Tributes and public reaction
Rhys Jones was a dedicated supporter of Everton Football Club, and had a season ticket along with his father and brother. Players of the team laid a floral tribute, football boots, and football shirts at the scene of the crime, and players and fans paid tribute to him in a minute-long applause at the home game against Blackburn Rovers on 25 August.[5]
After a suggestion from Liverpool Echo columnist Tony Barrett,[21] which was supported by many Echo readers,[22] Everton's local rivals Liverpool FC agreed to play the beginning of Z-Cars – the theme that traditionally greets the arrival of the Everton team onto the Goodison Park pitch – prior to playing Liverpool's own theme ahead of their UEFA Champions League game with Toulouse FC on 28 August.[23] This was followed by a period of applause; the Liverpool players and staff, Toulouse players, and match day officials wore black armbands during the game.[24]
Rhys Jones was buried in a private ceremony on 6 September 2007, following a funeral service at Liverpool Cathedral, which was attended by more than 2,500 people. His family issued a public invitation for well-wishers to attend the service, where mourners were requested to wear bright clothes or football strips. During the service, Steve Jones read a poem he had written for his son, and Everton footballer Alan Stubbs read from the Bible.[25][26]
The Rhys Jones Memorial Fund raised money to fund a new community centre close to where Rhys Jones died. The Rhys Jones Community Centre on Langley Close, Croxteth Park opened on 31 August 2013.[27]
Starting on 24 April 2017, a four-part ITV drama Little Boy Blue aired based on the murder.

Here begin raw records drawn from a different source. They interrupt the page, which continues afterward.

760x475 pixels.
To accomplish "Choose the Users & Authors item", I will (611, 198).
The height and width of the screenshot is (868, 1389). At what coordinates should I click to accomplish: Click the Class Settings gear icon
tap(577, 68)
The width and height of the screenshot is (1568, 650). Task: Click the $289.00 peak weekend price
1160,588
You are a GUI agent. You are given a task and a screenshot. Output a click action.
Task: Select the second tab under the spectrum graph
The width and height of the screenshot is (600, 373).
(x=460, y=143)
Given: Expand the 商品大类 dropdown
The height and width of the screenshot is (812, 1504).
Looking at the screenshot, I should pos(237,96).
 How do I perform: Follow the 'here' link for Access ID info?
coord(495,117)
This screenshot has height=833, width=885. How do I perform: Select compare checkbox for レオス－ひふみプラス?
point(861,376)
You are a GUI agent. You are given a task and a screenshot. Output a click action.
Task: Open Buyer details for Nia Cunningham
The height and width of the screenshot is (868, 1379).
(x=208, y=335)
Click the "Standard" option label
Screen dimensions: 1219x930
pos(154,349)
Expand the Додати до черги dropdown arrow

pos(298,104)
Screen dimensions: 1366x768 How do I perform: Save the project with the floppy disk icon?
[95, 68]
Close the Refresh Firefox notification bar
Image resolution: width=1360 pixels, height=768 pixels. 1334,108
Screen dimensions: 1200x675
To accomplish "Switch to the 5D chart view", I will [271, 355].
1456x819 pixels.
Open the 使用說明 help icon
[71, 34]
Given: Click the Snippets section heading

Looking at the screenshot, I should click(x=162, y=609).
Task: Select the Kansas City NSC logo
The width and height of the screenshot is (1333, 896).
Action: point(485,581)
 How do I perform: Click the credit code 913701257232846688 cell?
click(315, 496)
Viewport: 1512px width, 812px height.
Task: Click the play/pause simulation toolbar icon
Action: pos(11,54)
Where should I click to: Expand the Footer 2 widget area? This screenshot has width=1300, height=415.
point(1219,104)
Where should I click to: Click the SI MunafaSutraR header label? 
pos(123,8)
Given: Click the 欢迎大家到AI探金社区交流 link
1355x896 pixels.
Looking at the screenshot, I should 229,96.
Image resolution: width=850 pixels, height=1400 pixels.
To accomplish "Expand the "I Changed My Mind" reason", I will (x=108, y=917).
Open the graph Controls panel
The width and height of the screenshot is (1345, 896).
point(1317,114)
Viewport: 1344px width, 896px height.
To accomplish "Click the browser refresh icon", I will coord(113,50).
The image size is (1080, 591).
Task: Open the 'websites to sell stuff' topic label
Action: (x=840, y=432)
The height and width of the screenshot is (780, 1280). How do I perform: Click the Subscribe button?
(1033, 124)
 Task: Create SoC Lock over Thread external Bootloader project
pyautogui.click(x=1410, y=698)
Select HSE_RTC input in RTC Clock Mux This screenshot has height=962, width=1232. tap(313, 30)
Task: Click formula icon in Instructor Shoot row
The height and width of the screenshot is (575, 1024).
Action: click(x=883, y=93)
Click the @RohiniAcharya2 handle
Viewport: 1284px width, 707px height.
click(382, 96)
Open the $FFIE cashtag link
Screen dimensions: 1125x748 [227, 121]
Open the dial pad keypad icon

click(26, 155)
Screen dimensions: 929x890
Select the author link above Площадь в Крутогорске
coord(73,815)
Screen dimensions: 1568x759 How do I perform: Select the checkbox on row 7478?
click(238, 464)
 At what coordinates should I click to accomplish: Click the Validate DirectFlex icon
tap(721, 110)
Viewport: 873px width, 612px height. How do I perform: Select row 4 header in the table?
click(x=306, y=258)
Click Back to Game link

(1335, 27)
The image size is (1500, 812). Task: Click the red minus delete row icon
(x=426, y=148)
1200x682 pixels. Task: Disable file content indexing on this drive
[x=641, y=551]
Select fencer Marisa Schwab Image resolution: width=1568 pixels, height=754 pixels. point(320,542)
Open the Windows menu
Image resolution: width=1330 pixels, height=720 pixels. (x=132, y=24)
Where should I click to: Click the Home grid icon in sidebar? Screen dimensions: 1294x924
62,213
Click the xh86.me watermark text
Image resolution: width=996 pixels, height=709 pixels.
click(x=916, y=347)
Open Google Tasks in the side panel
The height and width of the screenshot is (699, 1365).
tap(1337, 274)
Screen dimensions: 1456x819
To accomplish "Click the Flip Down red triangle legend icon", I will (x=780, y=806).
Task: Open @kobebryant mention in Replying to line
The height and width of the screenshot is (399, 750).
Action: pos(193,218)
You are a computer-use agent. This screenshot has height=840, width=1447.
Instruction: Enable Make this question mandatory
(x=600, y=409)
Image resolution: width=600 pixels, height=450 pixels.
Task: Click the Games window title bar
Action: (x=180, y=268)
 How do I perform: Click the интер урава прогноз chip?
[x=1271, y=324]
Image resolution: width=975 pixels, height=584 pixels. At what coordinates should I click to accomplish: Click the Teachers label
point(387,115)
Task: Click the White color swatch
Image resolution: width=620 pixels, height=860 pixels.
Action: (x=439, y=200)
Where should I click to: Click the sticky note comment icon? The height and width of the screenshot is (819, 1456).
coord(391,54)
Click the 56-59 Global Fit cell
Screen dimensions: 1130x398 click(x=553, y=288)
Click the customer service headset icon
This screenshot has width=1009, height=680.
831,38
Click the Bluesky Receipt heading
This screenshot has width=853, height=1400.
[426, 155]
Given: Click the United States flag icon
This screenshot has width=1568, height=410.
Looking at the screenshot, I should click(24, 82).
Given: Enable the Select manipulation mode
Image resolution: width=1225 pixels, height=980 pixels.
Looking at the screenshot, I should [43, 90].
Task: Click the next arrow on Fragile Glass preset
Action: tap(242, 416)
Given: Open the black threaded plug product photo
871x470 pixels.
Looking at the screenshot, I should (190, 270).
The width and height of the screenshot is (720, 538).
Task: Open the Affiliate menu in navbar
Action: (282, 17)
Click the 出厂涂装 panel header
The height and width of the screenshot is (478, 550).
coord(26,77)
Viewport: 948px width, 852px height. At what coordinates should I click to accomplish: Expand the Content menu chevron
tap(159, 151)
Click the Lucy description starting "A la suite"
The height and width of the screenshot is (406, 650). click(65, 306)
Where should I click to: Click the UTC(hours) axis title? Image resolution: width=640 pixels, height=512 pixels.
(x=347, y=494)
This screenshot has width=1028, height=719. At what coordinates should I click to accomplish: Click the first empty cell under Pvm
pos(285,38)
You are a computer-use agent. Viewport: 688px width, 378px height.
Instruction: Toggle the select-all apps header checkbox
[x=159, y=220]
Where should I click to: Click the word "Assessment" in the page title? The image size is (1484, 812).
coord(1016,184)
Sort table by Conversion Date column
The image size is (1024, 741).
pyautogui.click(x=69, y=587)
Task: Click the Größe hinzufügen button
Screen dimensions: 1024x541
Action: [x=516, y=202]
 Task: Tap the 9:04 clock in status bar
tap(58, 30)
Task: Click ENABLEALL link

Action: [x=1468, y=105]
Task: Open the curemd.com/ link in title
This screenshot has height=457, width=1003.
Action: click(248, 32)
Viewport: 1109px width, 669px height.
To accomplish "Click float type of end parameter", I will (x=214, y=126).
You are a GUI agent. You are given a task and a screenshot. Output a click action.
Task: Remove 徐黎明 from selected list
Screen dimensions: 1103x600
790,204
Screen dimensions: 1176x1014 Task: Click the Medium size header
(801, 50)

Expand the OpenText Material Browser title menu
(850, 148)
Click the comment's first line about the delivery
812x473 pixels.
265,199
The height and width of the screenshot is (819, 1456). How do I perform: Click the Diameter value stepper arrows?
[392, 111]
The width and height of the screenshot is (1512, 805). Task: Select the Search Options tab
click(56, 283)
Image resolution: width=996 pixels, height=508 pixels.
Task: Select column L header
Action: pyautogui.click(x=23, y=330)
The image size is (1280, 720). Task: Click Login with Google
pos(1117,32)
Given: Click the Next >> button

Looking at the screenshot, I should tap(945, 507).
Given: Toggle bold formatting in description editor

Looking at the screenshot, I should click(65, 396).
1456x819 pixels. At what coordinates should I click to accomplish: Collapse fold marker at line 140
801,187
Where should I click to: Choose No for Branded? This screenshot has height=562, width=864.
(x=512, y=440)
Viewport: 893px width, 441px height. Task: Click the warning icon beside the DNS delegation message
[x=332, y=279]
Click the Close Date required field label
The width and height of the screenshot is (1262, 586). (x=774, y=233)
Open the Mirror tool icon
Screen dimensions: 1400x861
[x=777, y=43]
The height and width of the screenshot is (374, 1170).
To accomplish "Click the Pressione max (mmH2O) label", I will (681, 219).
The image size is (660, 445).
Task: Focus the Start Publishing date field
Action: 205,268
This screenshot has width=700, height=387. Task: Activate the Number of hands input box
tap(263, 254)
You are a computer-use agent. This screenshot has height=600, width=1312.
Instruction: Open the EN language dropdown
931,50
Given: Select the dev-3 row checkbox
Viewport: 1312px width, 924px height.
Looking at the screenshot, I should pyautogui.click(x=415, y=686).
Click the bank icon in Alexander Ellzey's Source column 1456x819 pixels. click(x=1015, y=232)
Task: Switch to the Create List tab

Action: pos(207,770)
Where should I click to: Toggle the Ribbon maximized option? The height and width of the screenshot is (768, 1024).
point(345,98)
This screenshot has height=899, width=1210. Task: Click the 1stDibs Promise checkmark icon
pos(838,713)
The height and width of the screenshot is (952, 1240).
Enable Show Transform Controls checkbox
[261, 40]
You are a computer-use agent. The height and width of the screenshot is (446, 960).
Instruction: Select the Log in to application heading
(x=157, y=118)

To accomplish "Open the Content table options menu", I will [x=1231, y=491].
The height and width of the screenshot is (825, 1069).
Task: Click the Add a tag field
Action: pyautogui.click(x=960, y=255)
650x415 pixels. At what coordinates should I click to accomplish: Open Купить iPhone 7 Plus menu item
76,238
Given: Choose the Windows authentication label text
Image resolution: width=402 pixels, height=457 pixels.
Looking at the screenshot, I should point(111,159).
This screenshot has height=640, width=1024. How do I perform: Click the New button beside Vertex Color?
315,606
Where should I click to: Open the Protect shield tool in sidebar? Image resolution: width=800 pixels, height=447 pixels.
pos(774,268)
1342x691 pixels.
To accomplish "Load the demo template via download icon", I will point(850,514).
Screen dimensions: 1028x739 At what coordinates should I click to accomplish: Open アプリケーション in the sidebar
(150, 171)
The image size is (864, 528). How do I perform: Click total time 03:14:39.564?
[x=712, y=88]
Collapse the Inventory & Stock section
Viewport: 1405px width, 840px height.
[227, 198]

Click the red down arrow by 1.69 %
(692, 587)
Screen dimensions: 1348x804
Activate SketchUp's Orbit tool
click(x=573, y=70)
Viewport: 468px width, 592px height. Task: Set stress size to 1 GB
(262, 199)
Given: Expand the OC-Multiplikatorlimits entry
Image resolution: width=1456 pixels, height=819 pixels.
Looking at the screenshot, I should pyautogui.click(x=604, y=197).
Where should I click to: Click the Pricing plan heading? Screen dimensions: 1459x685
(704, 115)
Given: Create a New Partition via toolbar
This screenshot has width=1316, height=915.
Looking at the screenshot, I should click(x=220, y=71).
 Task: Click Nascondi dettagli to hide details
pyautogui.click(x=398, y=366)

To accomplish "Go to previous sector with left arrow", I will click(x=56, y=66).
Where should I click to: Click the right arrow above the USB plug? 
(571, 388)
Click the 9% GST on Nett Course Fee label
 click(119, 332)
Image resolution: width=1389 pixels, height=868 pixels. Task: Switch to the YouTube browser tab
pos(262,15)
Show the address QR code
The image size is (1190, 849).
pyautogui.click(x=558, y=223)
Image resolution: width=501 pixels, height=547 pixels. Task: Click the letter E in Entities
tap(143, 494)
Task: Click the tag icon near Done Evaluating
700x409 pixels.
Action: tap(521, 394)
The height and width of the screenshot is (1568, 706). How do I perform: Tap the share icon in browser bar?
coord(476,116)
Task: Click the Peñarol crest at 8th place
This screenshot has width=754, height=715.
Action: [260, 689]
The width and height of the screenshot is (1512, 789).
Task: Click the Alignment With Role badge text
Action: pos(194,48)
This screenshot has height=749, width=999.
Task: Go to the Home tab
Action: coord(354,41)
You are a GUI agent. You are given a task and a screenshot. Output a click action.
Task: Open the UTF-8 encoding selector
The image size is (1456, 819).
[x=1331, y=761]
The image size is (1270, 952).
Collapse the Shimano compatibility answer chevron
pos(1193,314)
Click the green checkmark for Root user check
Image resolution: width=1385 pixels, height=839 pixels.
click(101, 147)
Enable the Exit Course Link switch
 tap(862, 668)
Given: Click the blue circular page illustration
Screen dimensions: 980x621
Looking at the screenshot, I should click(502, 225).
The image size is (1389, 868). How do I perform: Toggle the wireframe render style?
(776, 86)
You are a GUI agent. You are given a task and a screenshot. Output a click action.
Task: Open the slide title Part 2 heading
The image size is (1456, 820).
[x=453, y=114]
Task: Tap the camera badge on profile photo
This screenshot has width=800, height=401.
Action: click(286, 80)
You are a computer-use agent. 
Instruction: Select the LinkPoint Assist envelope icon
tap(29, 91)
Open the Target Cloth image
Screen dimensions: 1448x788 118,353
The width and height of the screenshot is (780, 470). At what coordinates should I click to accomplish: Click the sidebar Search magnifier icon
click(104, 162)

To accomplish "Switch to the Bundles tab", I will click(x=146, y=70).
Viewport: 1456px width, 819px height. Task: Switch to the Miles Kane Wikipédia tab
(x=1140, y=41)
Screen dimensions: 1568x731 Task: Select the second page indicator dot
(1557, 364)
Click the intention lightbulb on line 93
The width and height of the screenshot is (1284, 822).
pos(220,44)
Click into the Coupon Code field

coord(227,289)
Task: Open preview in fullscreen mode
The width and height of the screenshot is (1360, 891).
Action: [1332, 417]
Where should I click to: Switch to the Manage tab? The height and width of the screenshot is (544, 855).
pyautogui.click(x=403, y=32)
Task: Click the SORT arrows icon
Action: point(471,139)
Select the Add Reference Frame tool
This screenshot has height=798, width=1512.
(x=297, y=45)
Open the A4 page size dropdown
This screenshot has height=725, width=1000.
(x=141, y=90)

It was met with positive reviews where viewers described how hard it was to watch.[28][29] However, the drama was criticised by a senior police officer who described her portrayal in it as "simply wrong". She said the ITV programme, although based on a real event, is a drama and therefore details had been dramatised and should not be taken as fact.[30] Boy "X", a member of Mercer's gang who ultimately testified via video link against the gang, was given the name "Kevin" in the drama, though Boy "X"'s real name was never made public.